Pollo en pepitoria

  • Ingredients
    16 Ingredients
  • Cuisine
    Spanish
  • Category
    Chicken
  • Video
    Video Guide

Pollo en pepitoria — a classic Spanish braise of chicken in a fragrant saffron, almond and egg-yolk sauce. Rich, golden and deeply comforting, lovely served with rice.

Ingredients

  • Pinch Saffron
  • 4 tbsp Extra Virgin Olive Oil
  • 6 Garlic Clove
  • 30g Stale Bread
  • 2 tbs chopped Parsley
  • 8 Chicken Thighs
  • 1 chopped Onion
  • 1 chopped Carrots
  • 1 chopped Celery
  • 250ml Dry Sherry
  • 350ml Chicken Stock
  • 1 Cinnamon Stick
  • Pinch Cloves
  • 2 Bay Leaves
  • 2 Egg
  • 2 tblsp Almonds

Video

Preparation

  1. Put the saffron in a small bowl with 75ml just-boiled water, stir, and set aside. Heat 2 tbsp of the oil in a broad, shallow casserole. Cook the garlic until pale gold, then add the blanched almonds and bread and fry until everything is golden. Tip into a food processor with some salt, pepper and the parsley, and whizz together.
  2. Heat 2 more tbsp oil in the pan and brown the chicken all over, seasoning as you cook, then set aside in a bowl.
  3. Remove all but about 2 tbsp of fat from the pan and cook the onion, carrot and celery until golden. Add the sherry, stirring to dislodge any brown bits, then pour in the stock and the saffron with its water and bring to the boil.

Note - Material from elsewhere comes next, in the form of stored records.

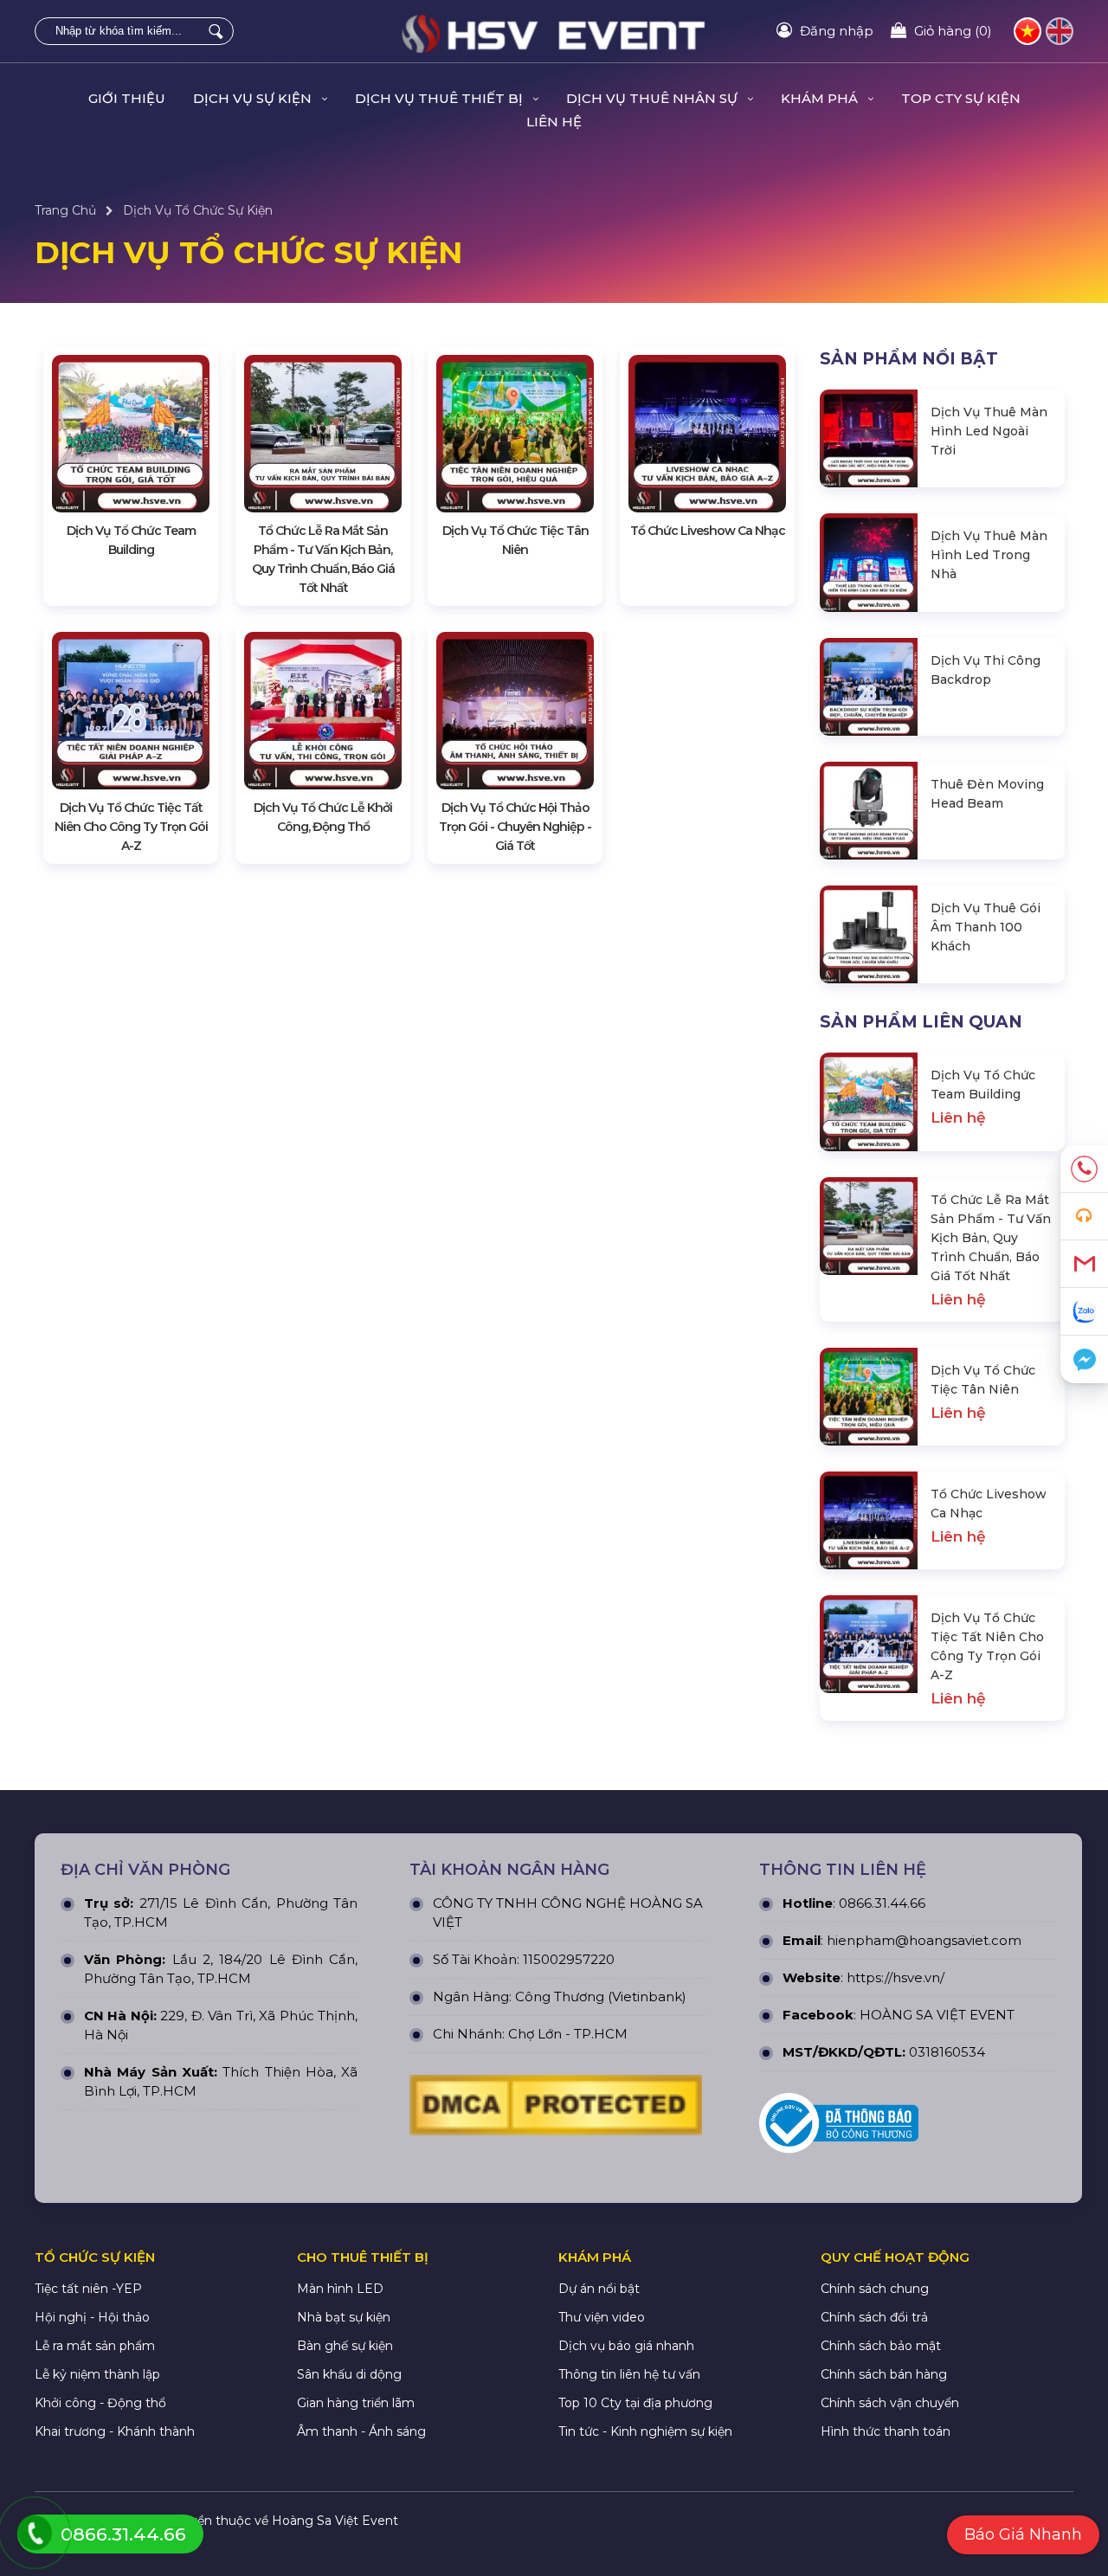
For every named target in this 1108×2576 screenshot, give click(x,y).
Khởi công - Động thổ (100, 2403)
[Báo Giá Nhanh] (1084, 1216)
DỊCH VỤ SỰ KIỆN (254, 98)
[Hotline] (1084, 1169)
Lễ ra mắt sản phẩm (95, 2346)
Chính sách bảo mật (881, 2346)
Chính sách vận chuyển (890, 2403)
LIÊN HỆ (554, 121)
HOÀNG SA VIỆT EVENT (937, 2014)
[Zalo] (1084, 1312)
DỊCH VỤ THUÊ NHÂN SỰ (653, 98)
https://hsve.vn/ (895, 1977)
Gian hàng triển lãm (356, 2403)
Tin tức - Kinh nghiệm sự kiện (645, 2431)
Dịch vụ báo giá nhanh (626, 2346)
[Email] (1084, 1264)
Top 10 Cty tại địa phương (635, 2403)
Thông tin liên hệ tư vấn (629, 2374)
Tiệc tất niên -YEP (88, 2288)
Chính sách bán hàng (884, 2374)
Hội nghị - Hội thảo (92, 2317)
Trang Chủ (65, 210)
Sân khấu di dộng (349, 2374)
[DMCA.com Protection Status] (555, 2109)
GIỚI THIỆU (126, 98)
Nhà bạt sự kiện (343, 2317)
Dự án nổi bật (599, 2288)
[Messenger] (1084, 1359)
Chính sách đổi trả (874, 2317)
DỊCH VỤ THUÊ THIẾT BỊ (440, 98)
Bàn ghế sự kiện (345, 2346)
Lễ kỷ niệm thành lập (97, 2374)
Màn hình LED (340, 2288)
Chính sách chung (875, 2288)
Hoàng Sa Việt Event (335, 2520)
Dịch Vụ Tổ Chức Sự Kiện (198, 210)
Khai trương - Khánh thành (115, 2431)
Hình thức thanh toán (885, 2431)
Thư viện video (601, 2317)
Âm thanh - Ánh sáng (361, 2431)
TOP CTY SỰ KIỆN (961, 98)
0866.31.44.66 (882, 1903)
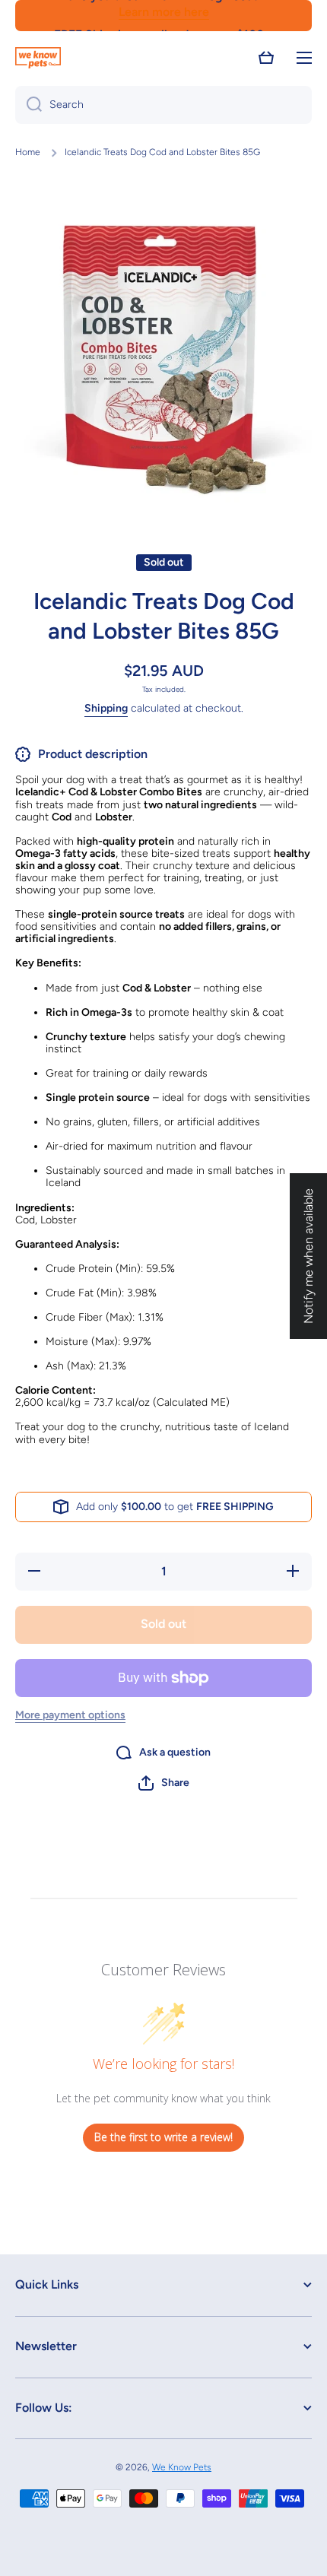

Turn down to a simmer, add the spices and bay leaves, and return the chicken with any juices. Season and gently cook with the lid on for about 40 minutes.
  4. Transfer the chicken to a bowl again, leaving the sauce in the pan, and cover with foil to keep warm. Separate the egg yolks from the whites and roughly chop the whites. Mash the yolks in a small bowl and gradually mix in a couple of tablespoons of the sauce. Bring the remaining sauce to the boil to reduce a little, then turn down the heat and remove the bay and cinnamon. Add the egg yolks and cook for a few minutes until thickened, then stir in the almond mixture. Return the chicken and heat for about 3 minutes, spooning the sauce over. Season to taste.
  5. Scatter over the extra parsley, the almond pieces and the chopped egg whites, and serve with rice if you like.